EINE ARVENWANDERUNG

PASS DAL FUORN – S-CHARL – SCUOL – S-CHANF – LA PUNT – SAMEDAN

 

Es ist schon Mittag. Nach langer Bahn- und Busfahrt sind wir auf dem Pass dal Fuorn, dem Ofenpass, angekommen. Wir atmen tief durch und schreiten aus.  Wir wollen den höchstgelegenen Arvenwald Europas besuchen mit dem urtümlichen Namen God Tamangur. Der Liedermacher Linard Bardill hat ihn besungen und die Schriftstellerin Leta Semadeni gab ihrem preisgekrönten Roman seinen Namen. Der Arvenwald Tamangur gehört den Ahnen, den Bürgern von Scuol und vor allem sich selbst, seit er geschützt ist.

Hier über der Waldgrenze trotzen die windzerzausten und verknorzten Arven den extremen, klimatischen Bedingungen. Bäume, die viel von ihrem zähen Überlebenswillen über 2000 m Höhe erzählen. Bald erreichen wir den Tamangur. Wir tauchen ein in das frische, satte Grün der Arven. Darunter schimmern tote, silbrig glänzende Stämme und Wurzeln, reglosen Gestalten gleich. Die Zeit steht still im Tamangur. Dann, auf einmal krächzt es. Ein raues, heiseres Krächzen.

Es dunkelt langsam ein. Die Wanderung ist strenger, als wir dachten. Es regnet seit dem Tamangur ununterbrochen. Die Finger werden klamm. Endlich kommen wir in S-charl an und betreten müde und hungrig das Berghotel. Ein frischer, balsamischer Duft umfängt uns in der 400-jährigen Arvenstube, mild und klar zugleich. Wir sehen uns verwundert an. Von diesen Stuben haben wir gehört, aber ihr Geruch ist eine ganz neue Erfahrung – wohltuend und entspannend.

Wir freuen uns auf das Essen. Bevor wir es uns in der Arvenstube gemütlich machen, geniessen wir ein Bad mit Arvenöl. Unsere müden Beine regenerieren, wir lassen Gerüche und Bilder des Tages Revue passieren und fühlen uns rundum wohl.
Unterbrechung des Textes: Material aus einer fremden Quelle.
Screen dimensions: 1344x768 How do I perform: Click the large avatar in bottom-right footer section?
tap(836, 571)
Das Essen hat gemundet. Auch die Engadiner Torte war ein besonderes Erlebnis. Wir geniessen sie in der «Urform» mit Arvennüssen anstelle der gewohnten Baumnüsse.
Wie wir uns im Arvenzimmer hinlegen, fühlt es sich an, als ob wir auf einer Moosdecke im Wald liegen. Der Duft wirkt wie eine sanfte Aromatherapie. Umhüllt von diesem einzigartigen Parfum fallen wir in tiefen Schlaf, die Bilder der urtümlichen Landschaften in uns.
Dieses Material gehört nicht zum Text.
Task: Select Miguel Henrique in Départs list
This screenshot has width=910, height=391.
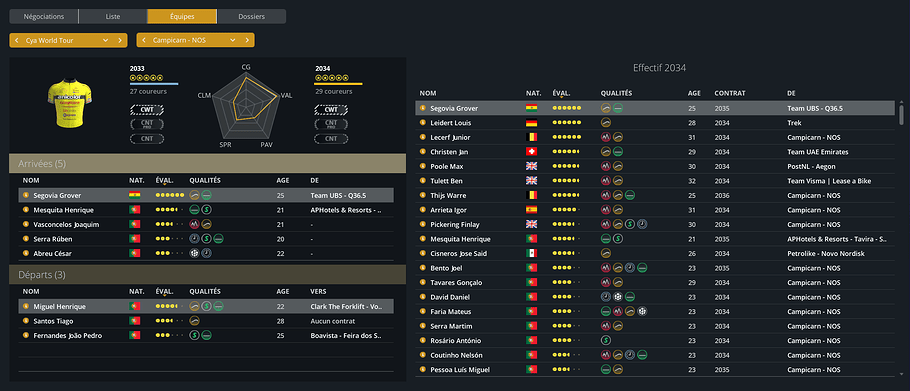Action: pos(206,306)
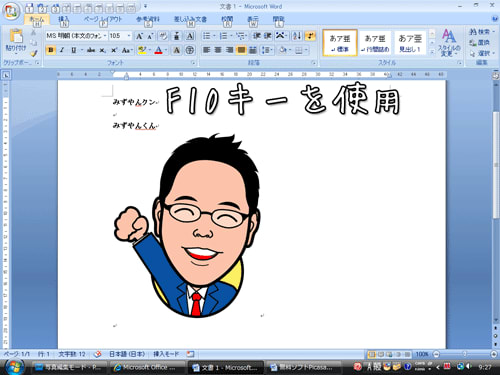
Task: Open the font size 10.5 dropdown
Action: coord(129,36)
Wir haben tief und fest geschlafen im Arvenzimmer. Erholt und freudig machen wir uns an das Frühstücksbuffet.

Am Vormittag wandern wir durch einen Mischwald von Lärchen und Tannen nach Scuol. Das heisere Krächzen des Tannenhähers begleitet uns hinunter. Wir wollen aber noch mehr erfahren über die Arven und ihre Verarbeitung.

Mit der Rhätischen Bahn zuckeln wir über Lavin und Zernez nach S-chanf.

Im gemeindeeigenen Sägewerk von S-chanf fällt uns neben dem sehr intensiven Arvengeruch das Logo des «GOD» Mondholzes auf. Dass «GOD» Wald heisst, wissen wir nun, das Wort Mondholz macht uns neugierig.

Der Revierförster nimmt sich Zeit und erzählt von der nachhaltigen Nutzung der Arven, die auch von Jahreszeit und Mondphase bestimmt ist.

Die nächste Etappe führt uns nach La Punt Chamues-ch. Wir kehren für einen Kaffee ein und sind verblüfft. Da steht tatsächlich ein mehrgängiges Arvenmenü auf der Tafel der Gastwirtschaft. Auf der Weiterreise geben wir uns kulinarischen Träumen hin: Köstliche Consommé von Waldpilzen und Arvennadeln, Bachforellenfilet im Arvenholz gegart, Birnen in Arvensirup eingelegt…

Schliesslich erreichen wir Samedan. Ein letztes Mal fliegt vor uns, wie zum Abschied, der Tannenhäher hoch. Der Revierförster hat uns den Tipp gegeben, für ein Souvenir die Werkstatt Ufficina zu besuchen. Der Besuch lohnt sich.
Es findet sich für alle etwas.

Wir sind am Ende unserer Arventour angekommen. Die Bilder, die Bäume und vor allem der Duft bleiben uns in fester Erinnerung. Ein Stück des edlen Holzes und ein Fläschchen mit Arvenöl sollen uns erinnern und wohl tun im Unterland.